Solved – High predicted R2 in training data but low accuracy on test data set

I'm building a regression model to predict airline prices using python. I have three inputs mean , median and no of days from departure, and dataset greater than 100000 data points crawled at daily intervals. I used the log of the input variables and divided the dataset into 80:20 for training and and testing purposes.Im getting a high predicted R2 (greater than 80 percent) on training data. However the accuracy (predicted data points within 5 percent deviation of the actual price) is neither good on 20 percent dataset ie.20000 data points which are within the same route as training, on different departure dates and neither on totally unforeseen routes.
Why is there a mismatch between R2 predicted and accuracy ? Do i need to compute the Root Mean Squared Error instead of calculating the number of predicted values within 5 % deviation of the observed values to know the prediction accuracy ?

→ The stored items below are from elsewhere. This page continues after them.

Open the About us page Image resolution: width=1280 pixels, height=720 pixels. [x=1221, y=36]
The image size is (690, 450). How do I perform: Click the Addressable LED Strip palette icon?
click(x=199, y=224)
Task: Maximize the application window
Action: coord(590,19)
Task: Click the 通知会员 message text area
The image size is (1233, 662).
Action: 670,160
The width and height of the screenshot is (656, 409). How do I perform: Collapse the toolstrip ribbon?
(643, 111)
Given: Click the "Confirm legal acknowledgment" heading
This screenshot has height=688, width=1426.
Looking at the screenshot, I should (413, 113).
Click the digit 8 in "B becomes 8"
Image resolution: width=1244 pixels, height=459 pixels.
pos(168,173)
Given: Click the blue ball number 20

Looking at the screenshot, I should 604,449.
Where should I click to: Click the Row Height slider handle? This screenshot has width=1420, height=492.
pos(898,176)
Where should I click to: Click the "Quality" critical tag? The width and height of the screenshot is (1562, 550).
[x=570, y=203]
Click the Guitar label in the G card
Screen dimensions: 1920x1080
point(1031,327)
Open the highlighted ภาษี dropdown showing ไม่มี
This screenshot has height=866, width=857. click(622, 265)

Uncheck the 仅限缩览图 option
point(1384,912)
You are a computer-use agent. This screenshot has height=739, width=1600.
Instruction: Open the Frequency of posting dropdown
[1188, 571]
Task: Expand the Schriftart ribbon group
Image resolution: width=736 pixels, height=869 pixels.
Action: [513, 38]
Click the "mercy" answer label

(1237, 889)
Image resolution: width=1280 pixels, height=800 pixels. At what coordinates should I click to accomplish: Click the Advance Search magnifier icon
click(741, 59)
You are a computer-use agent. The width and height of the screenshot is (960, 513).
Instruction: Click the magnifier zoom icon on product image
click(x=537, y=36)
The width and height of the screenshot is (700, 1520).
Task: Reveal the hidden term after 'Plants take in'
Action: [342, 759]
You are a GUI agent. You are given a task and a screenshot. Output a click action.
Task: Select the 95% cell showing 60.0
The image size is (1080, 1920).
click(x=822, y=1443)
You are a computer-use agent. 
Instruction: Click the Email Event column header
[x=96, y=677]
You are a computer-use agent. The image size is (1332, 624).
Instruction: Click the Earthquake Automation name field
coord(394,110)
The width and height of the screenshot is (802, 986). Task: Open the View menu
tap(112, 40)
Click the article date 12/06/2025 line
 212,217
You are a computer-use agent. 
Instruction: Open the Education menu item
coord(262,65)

I've constructed a X.Y scatter of predicted vs actual. I reduced the data set to 510 data points and used 489 data points for training, 21 data points from the same route and another 63 data points for testing on different route .This time the R2 predicted dropped to 60 percent on training set. Results are as follows

Graph 1 is where test data is from the same route. ie 510-489 = 21 data points. Accuracy is horrible both in terms of
a) No of predicted data points within 5 percent of observed (14.28 percent) as well as
b) Root mean squared error which is 2979 which is huge.
Predicted vs Actual – Bombay – Calcutta – Test data points are same route as training.

Graph 2 is where the test data points are 63 in number for Ahmadabad – Calcutta which is a totally different route.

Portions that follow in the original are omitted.